Task: Please print nothing but the lines from the one containing "Task: Open the Tools menu" to the final line below, exactly, and no pictures.

(Collected data entries)
Start of Block
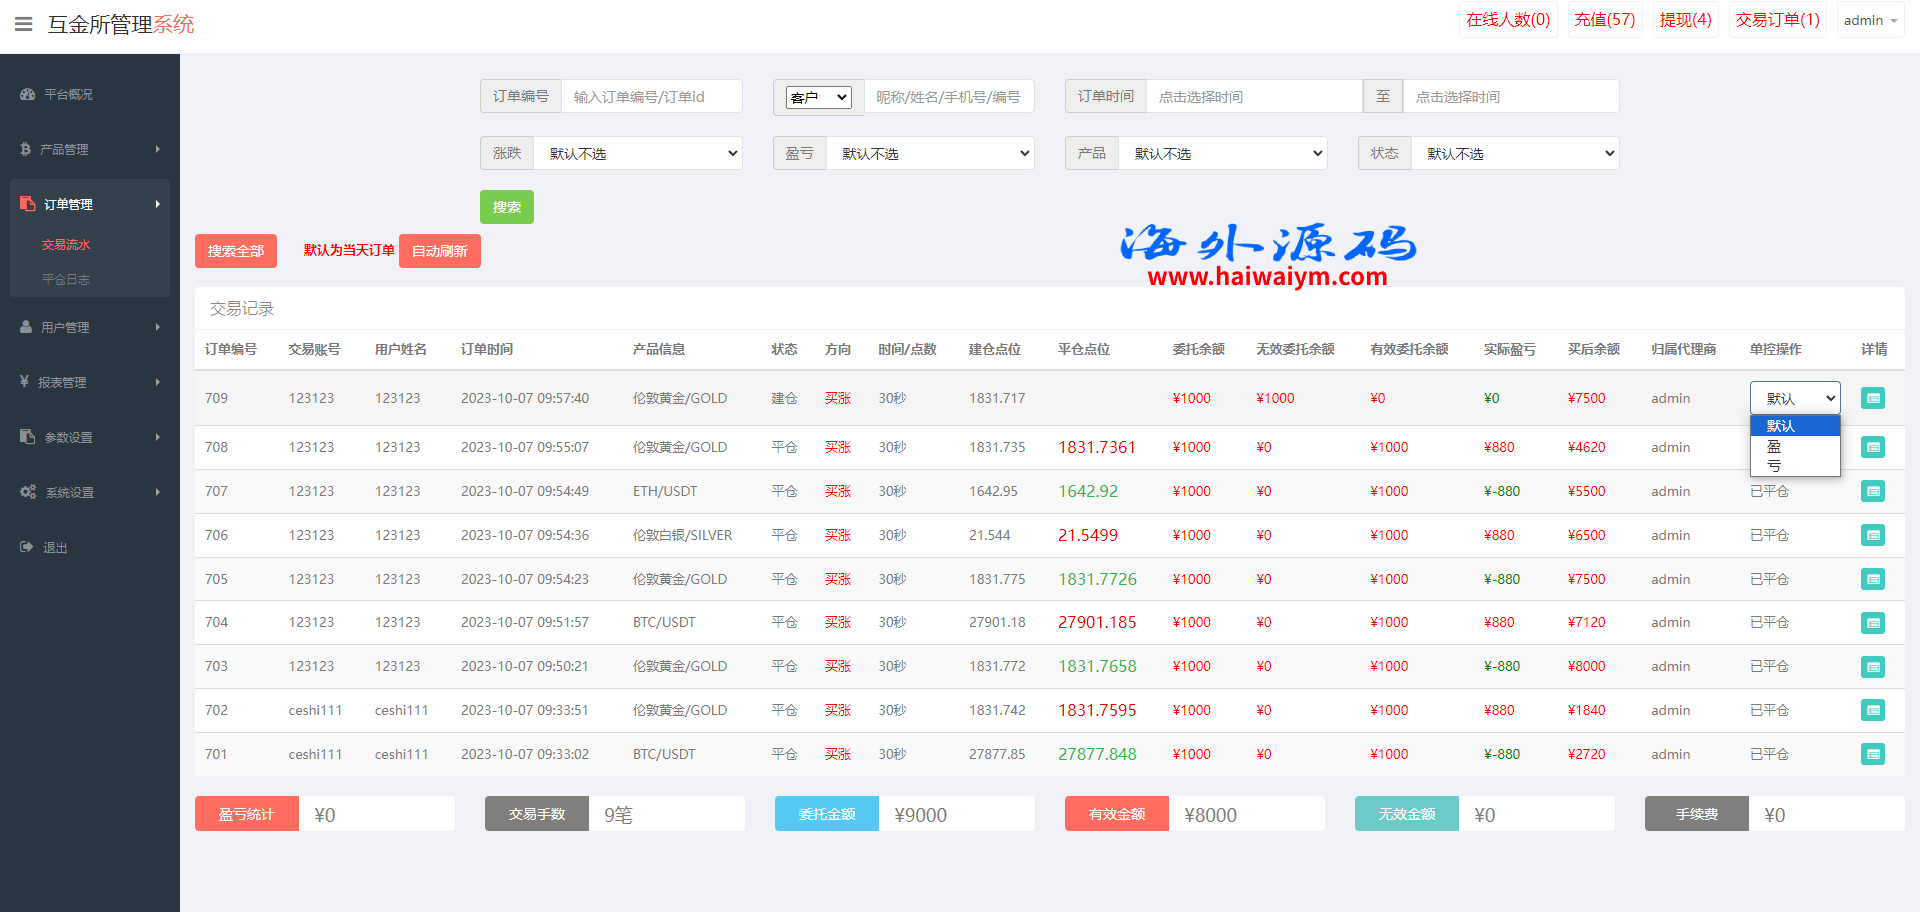Open details icon for order 704

pyautogui.click(x=1872, y=623)
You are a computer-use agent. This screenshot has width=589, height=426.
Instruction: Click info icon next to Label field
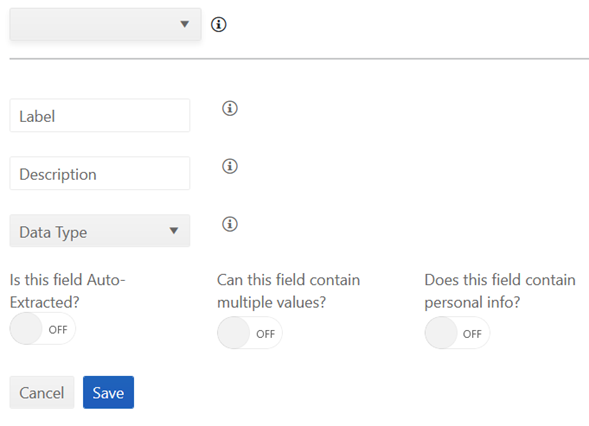click(x=230, y=108)
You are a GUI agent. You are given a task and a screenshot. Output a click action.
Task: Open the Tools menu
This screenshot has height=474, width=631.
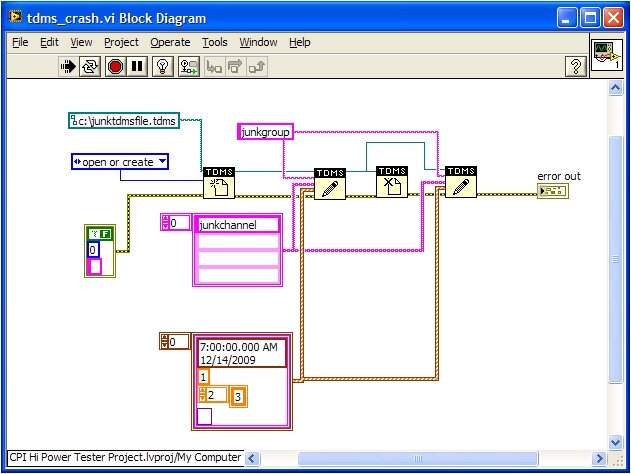(214, 42)
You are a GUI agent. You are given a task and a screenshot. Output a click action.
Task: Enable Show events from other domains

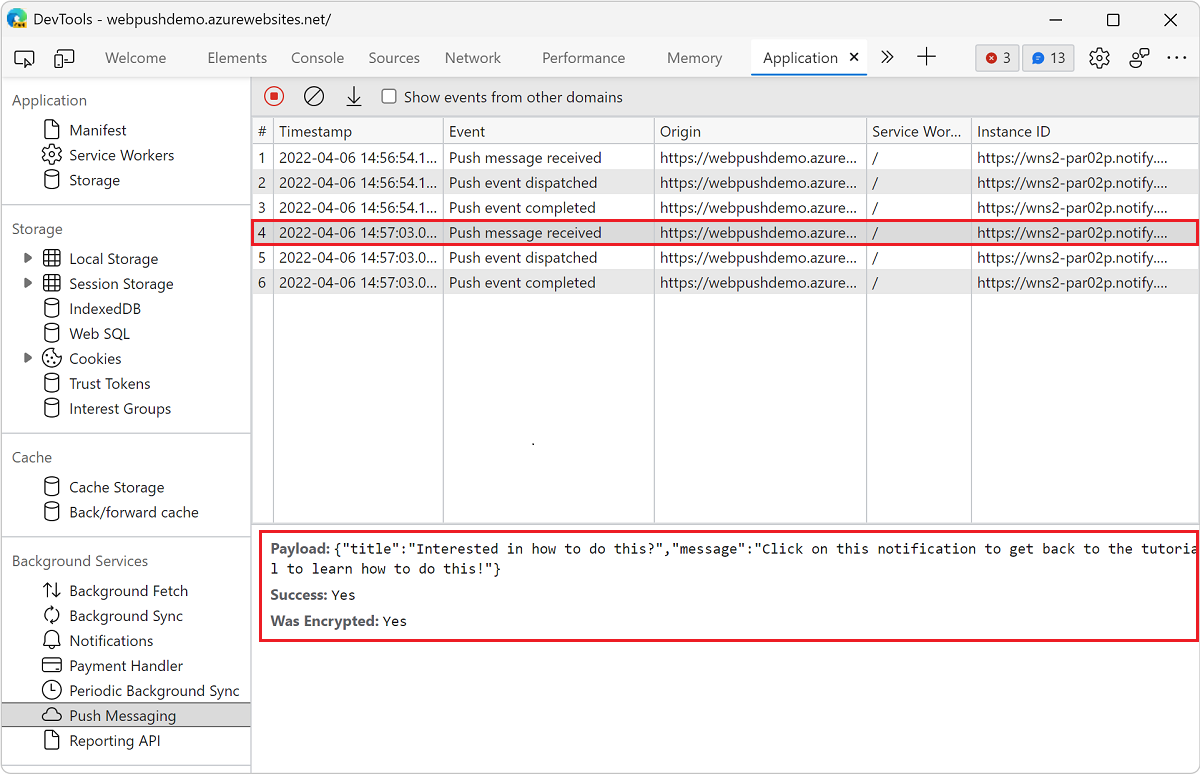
End of Block
Exercise answer:
Task: Open the Tools menu
This screenshot has height=474, width=631.
(214, 42)
You are a GUI agent. You are given a task and a screenshot. Output a click action.
Task: Enable Show events from other domains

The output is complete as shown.